Un copain de dérives urbaines et de scandales (très modestes, restons humbles) surréalo-anarcho-situs-éthyliques d’il y a 25 ans. Perdu de vue pendant 15 ans. Retrouvé par hasard à l’occasion de la sortie de son livre. Une piqûre de rappel bien venue sur les révolutions historiques, les victorieuses, qui étaient des défaites (la russe, il ne relate pas la française) ; les perdantes, qui furent des victoires (la Commune 71, l’Allemagne 18, l’Espagne 36). Et les moyens de les poursuivre, de les rendre gagnantes ET victorieuses, de foutre une bonne fois pour toute le feu au vieux monde.

-   Frédéric Lordon.- D’un retournement l’autre.
Pas sur la photo parce que je l’ai filé à un comédien amateur de théatre en me disant que peut-être il pourrait brûler les planches avec… Plaisant et humoristique décryptage de la crise des subpraïmes, sous forme de comédie en quatre actes et... en alexandrins ! Un peu daté, on reconnaît bien la caricature de Sarkozy. Par contre ce qui est bien c’est qu’avec Lordon on a la solution à l’horreur financière. Ben oui, y a qu’à prendre le pouvoir d’Etat, devenir le nouveau président, faire les gros yeux aux banquiers, leur dire « Oh ! vous vous mouchez pas du coude là ! Vous voulez le beurre, l’argent du beurre etc. Ca suffit ! retournez jouer, ok ! mais gentiment cette fois, plus d’abus ! D’ailleurs je vais mettre au point un nouveau règlement intérieur. » Pour un capitalisme à visage humain, yapuka.

Bon, allez, salut, faut qu'j'trouve le dealer.

jeudi 1 septembre 2016

Bonne rentrée !


Allez, on va se re-déterminer à être irimi-tenkan cet automne, dans la vie, dans la rue, dans les bois, comme sur le tatami.

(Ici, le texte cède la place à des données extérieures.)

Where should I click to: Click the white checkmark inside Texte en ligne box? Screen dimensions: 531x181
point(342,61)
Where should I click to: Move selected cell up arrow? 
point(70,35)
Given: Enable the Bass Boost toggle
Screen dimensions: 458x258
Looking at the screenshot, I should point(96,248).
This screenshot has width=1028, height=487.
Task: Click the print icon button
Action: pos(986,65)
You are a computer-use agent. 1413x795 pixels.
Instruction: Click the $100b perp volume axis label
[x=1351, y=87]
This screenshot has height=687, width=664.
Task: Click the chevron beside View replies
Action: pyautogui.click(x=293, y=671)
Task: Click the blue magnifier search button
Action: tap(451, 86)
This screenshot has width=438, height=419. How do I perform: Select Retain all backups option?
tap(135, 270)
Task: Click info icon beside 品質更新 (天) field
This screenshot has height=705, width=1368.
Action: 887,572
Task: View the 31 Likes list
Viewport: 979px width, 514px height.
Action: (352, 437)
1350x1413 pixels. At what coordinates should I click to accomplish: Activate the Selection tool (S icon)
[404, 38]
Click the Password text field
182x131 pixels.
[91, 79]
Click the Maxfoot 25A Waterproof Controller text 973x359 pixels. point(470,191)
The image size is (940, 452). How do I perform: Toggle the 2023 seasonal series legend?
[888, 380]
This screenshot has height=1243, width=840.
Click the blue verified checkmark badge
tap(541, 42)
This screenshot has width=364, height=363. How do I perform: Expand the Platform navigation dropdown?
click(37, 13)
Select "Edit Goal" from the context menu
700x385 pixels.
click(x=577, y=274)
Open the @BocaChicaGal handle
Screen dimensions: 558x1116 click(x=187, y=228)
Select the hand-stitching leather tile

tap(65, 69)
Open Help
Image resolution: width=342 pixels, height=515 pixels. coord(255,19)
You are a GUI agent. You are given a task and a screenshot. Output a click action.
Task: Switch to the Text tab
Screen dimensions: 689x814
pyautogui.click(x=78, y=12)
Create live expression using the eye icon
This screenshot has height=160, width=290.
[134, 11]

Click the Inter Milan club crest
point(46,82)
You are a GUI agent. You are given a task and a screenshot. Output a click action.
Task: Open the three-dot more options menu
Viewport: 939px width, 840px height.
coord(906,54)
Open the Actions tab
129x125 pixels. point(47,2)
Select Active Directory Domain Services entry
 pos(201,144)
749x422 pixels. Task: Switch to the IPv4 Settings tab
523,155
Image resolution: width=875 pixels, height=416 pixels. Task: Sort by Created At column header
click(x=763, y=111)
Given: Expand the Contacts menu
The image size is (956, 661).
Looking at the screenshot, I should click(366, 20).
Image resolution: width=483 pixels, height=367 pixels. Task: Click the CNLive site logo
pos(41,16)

La Plèbe écoute tout le temps :

Ce soir : Jazzlib' (jazz). Thème de la bi-mensualité : "Jeudi 1er septembre, nous recevons Marie Buscatto, Professeure des Universités en sociologie à l'Université Paris 1 Panthéon Sorbonne, Chercheure à l'IDHES, Paris 1- CNRS, pour parler de son ouvrage Femmes du Jazz.
Marie Buscatto travaille depuis de nombreuses années sur la place des femmes dans les métiers de la création artistique et pose ainsi les problèmes des inégalités dans des milieux réputés à l'avant-garde des combats sociétaux, y compris du féminisme.
Rassurez-vous il y aura aussi de la musique.
JAZZLIB' c'est où, c'est quand, c'est comment ?
Jazzlib' sur radio libertaire 89,4 FM en RP. Tous les 1er et 3e jeudis de 20:30 à 22:00.
Podcast pendant un mois sur la grille des programmes, ou en téléchargement MP3.
Cliquer sur le lien correspondant à LA BONNE DATE (Jazzlib'/entre chiens et loups). (Attention à bien vérifier que vous êtes sur le 1er ou/et 3e jeudi, vous avez en haut à gauche, les semaines disponibles.)"

Lundi soir : Dans l'herbe tendre (chanson française). Thème du mois : la violence.